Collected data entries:
======

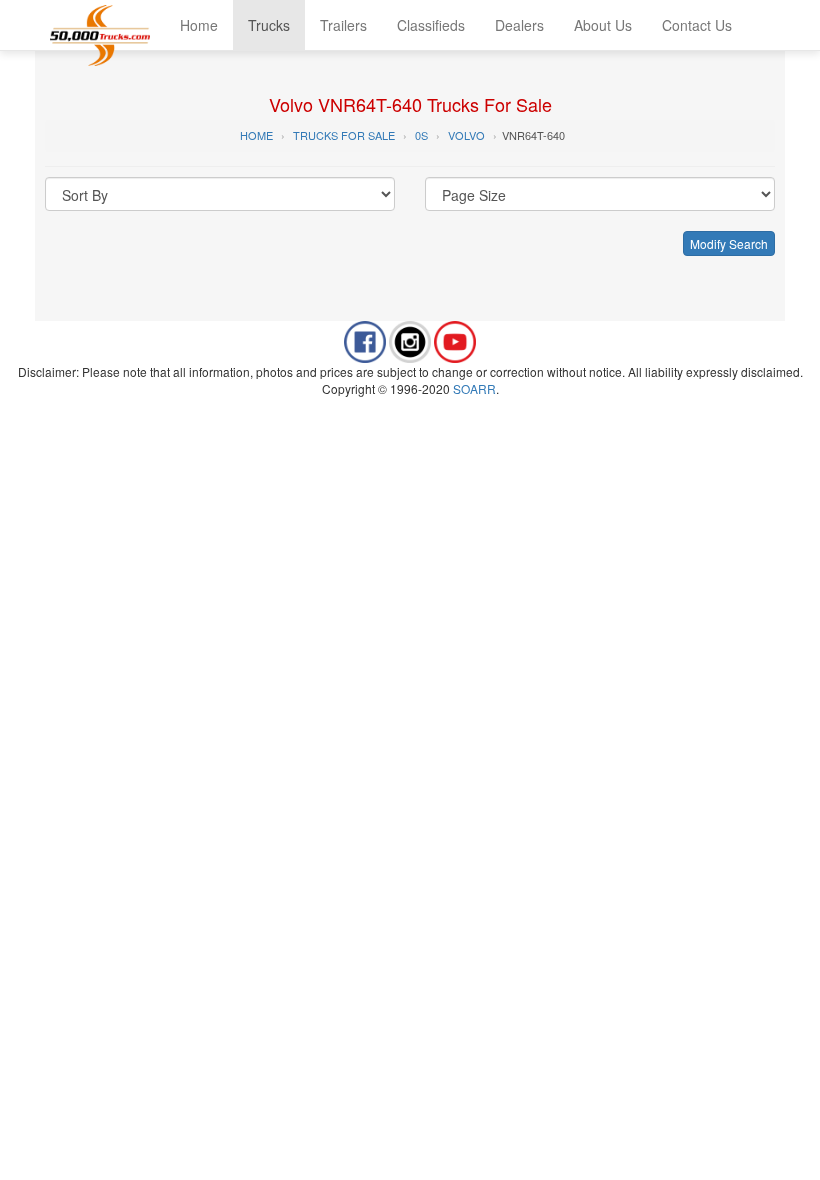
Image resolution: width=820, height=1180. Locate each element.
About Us (603, 25)
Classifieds (431, 25)
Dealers (519, 25)
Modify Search (729, 243)
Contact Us (697, 25)
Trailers (343, 25)
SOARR (474, 388)
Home (199, 25)
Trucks (269, 25)
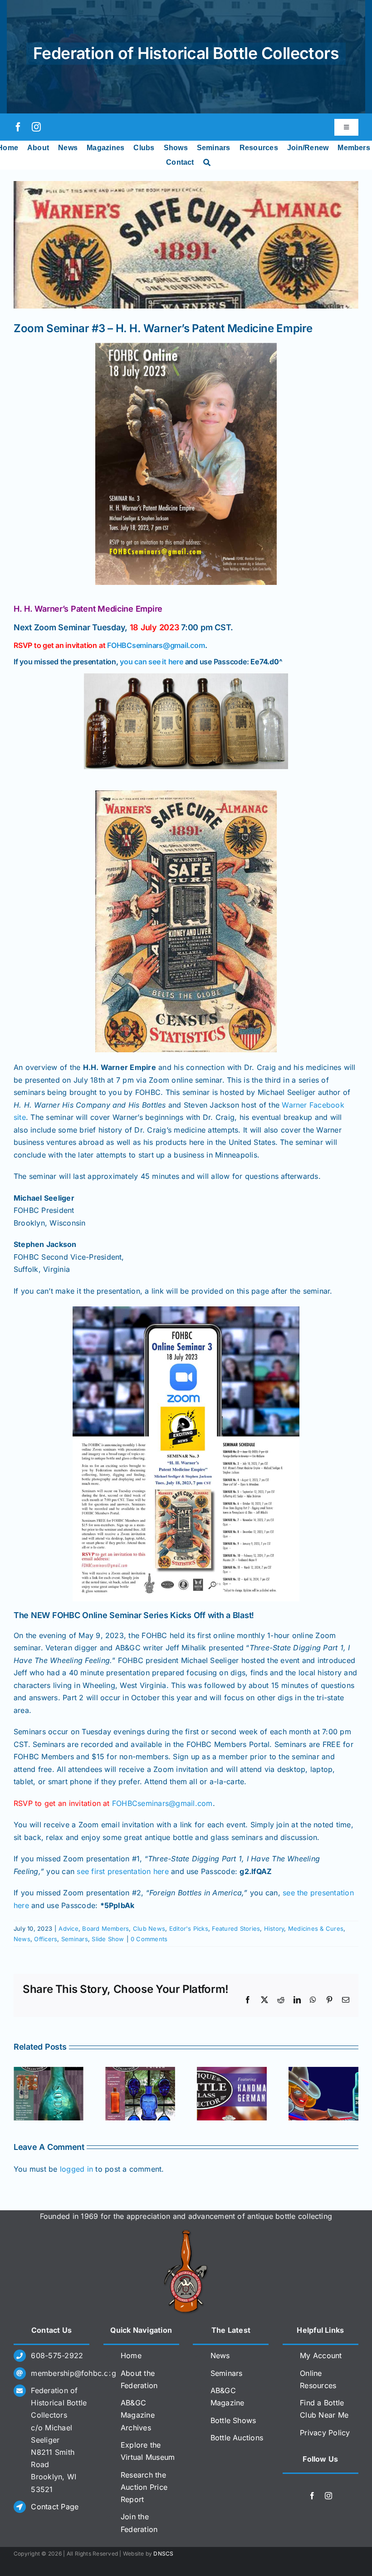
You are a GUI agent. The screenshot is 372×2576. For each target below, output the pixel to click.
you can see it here (151, 661)
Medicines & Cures (315, 1928)
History (274, 1928)
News (22, 1939)
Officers (45, 1939)
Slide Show (108, 1939)
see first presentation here (122, 1871)
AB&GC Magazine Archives (138, 2415)
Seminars (74, 1939)
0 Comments (149, 1939)
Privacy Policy (325, 2432)
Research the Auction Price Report (144, 2487)
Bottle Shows (233, 2420)
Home (131, 2355)
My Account (321, 2355)
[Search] (206, 162)
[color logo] (186, 2233)
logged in (76, 2169)
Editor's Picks (188, 1928)
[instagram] (36, 127)
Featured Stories (236, 1928)
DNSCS (163, 2553)
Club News (149, 1928)
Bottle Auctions (237, 2437)
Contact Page (54, 2506)
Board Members (105, 1928)
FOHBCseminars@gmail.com (156, 645)
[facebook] (18, 127)
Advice (68, 1928)
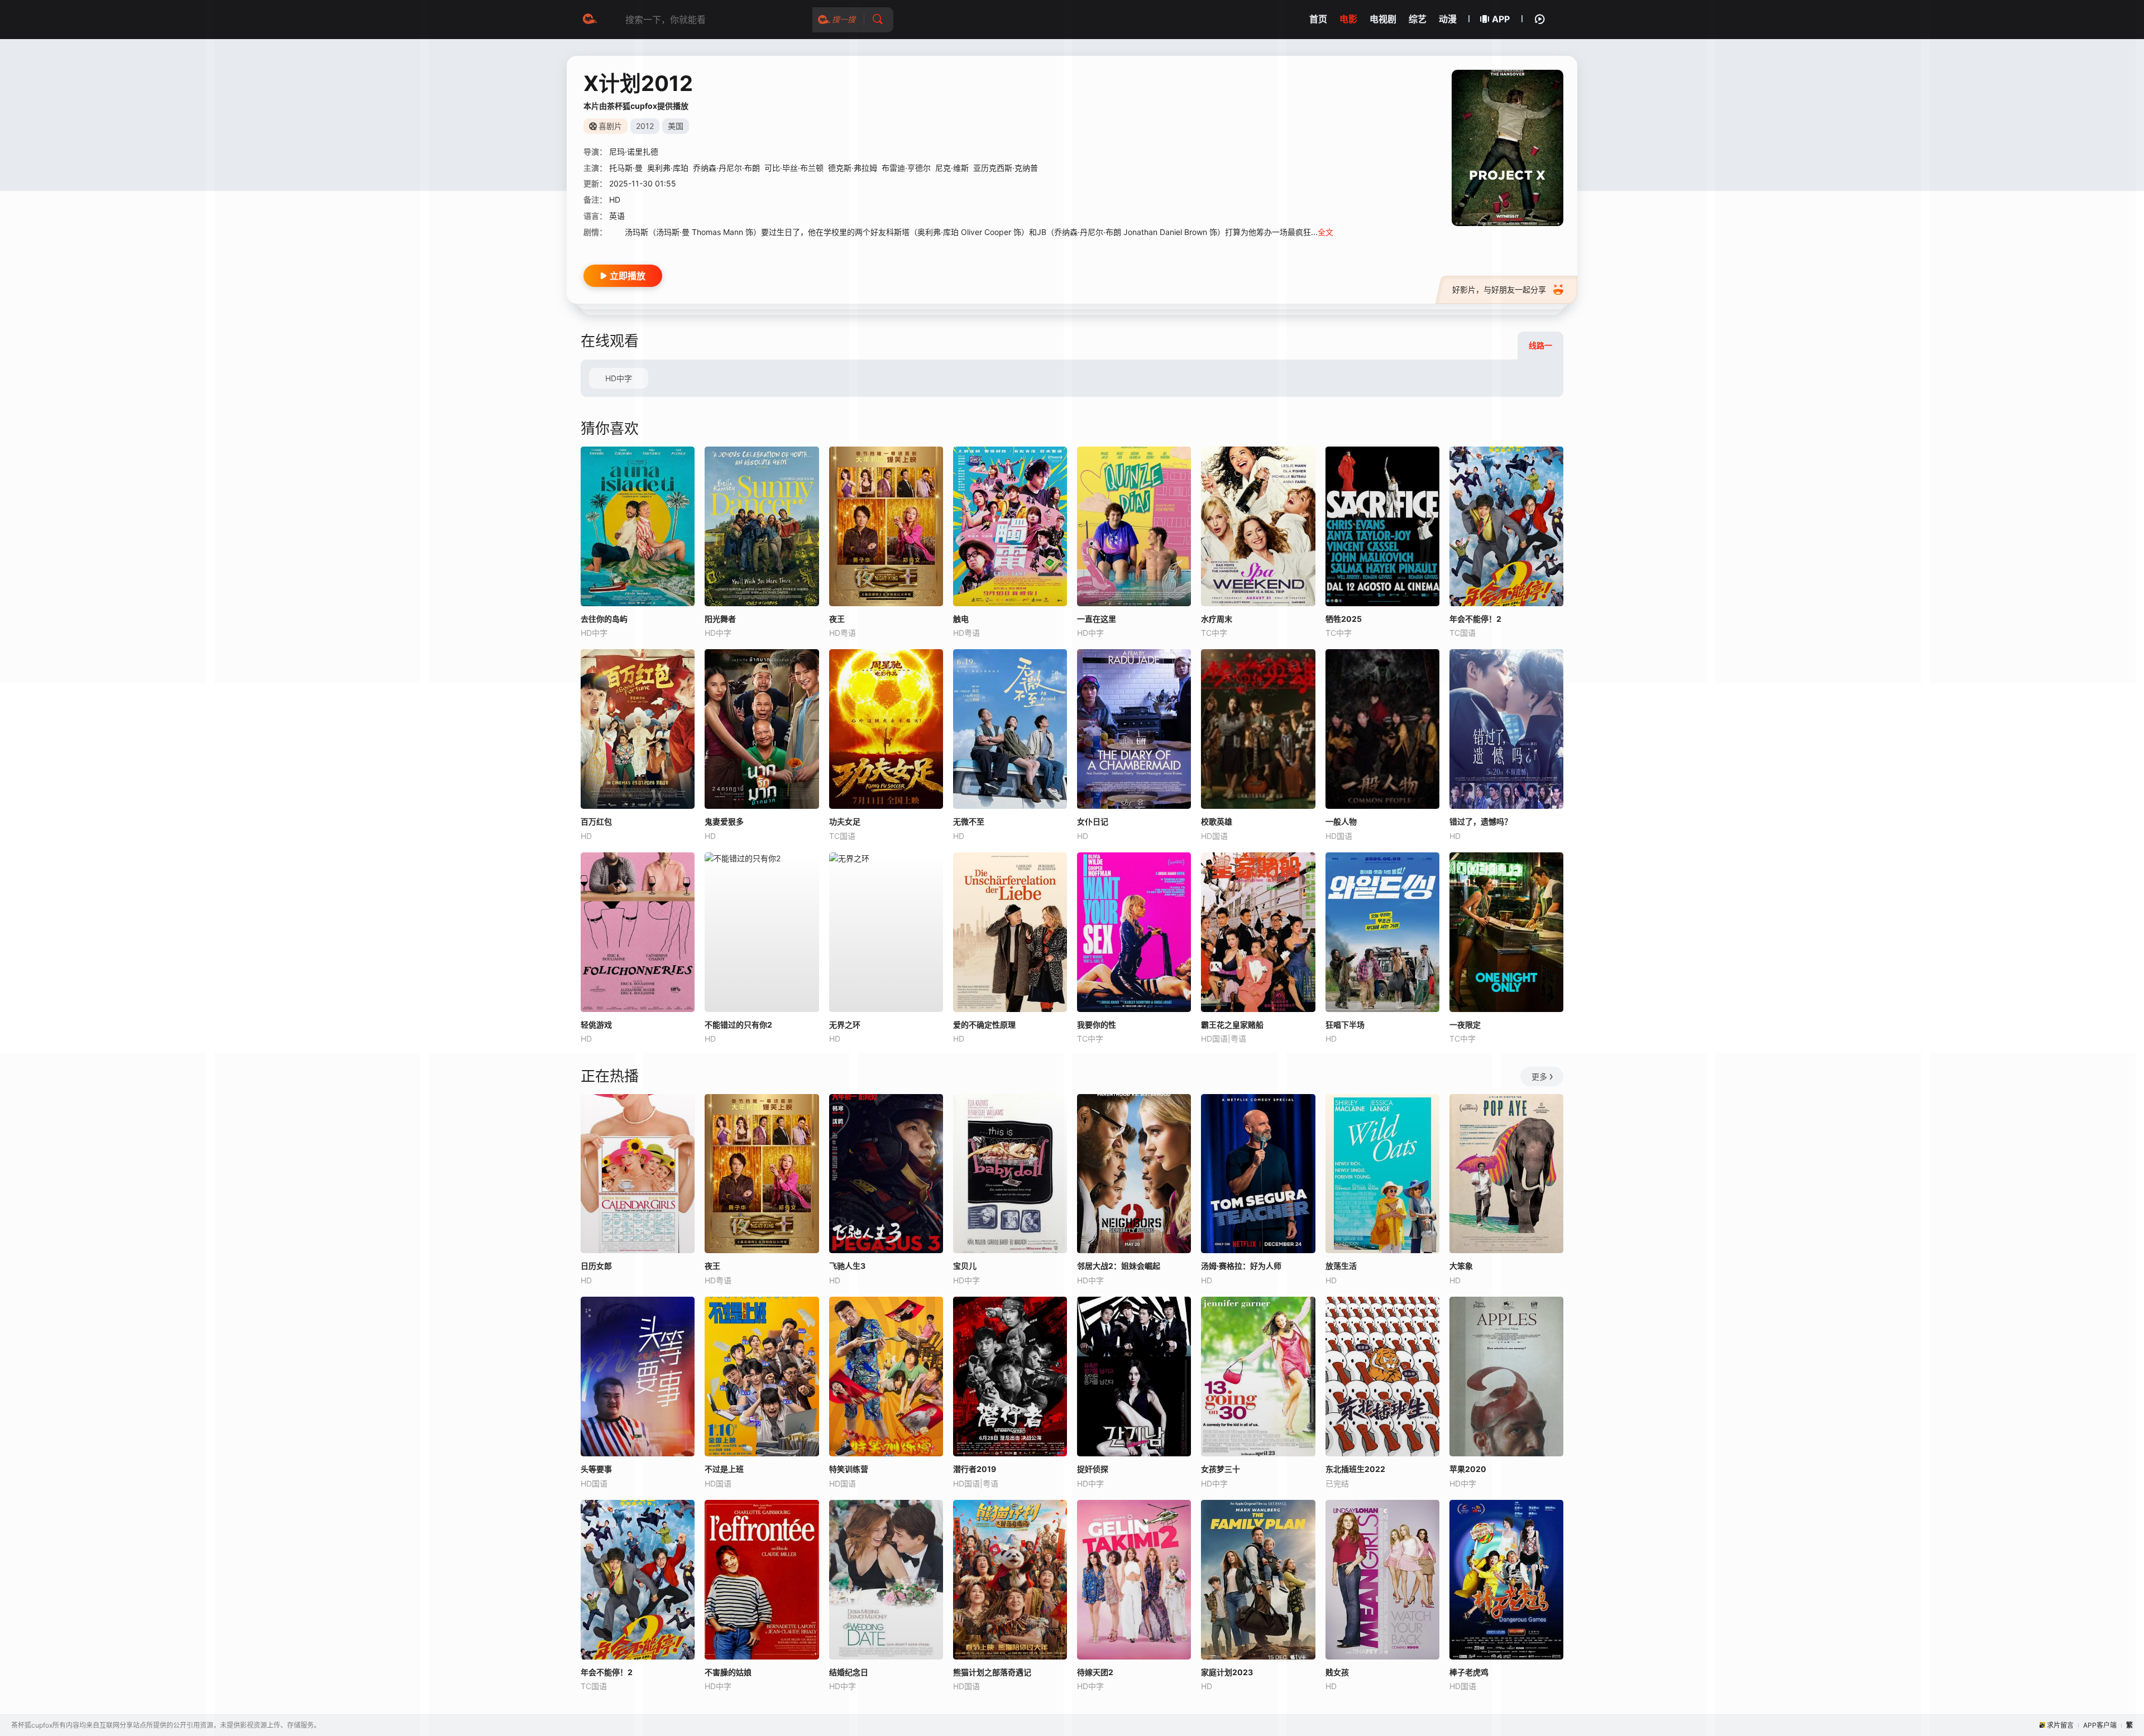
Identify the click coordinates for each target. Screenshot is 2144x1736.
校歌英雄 (1216, 821)
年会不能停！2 (607, 1672)
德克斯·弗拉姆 (852, 167)
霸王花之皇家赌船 (1232, 1024)
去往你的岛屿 (604, 619)
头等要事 (596, 1469)
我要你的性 (1096, 1024)
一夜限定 (1465, 1024)
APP (1501, 19)
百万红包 (596, 821)
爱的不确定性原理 (984, 1024)
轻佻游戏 (596, 1024)
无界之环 (844, 1024)
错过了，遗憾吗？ (1480, 821)
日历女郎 (596, 1265)
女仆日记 (1092, 821)
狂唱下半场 (1345, 1024)
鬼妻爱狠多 (724, 821)
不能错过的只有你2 (738, 1024)
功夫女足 (844, 821)
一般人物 (1341, 821)
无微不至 (968, 821)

======

* _What you should do_
Write down only the closing run of lines: the one containing "爱的不确定性原理 (984, 1024)" and every line after it to the end of the entries, exactly.

* _Result of the task_
爱的不确定性原理 (984, 1024)
轻佻游戏 (596, 1024)
无界之环 (844, 1024)
错过了，遗憾吗？ (1480, 821)
日历女郎 (596, 1265)
女仆日记 (1092, 821)
狂唱下半场 (1345, 1024)
鬼妻爱狠多 (724, 821)
不能错过的只有你2 (738, 1024)
功夫女足 (844, 821)
一般人物 (1341, 821)
无微不至 (968, 821)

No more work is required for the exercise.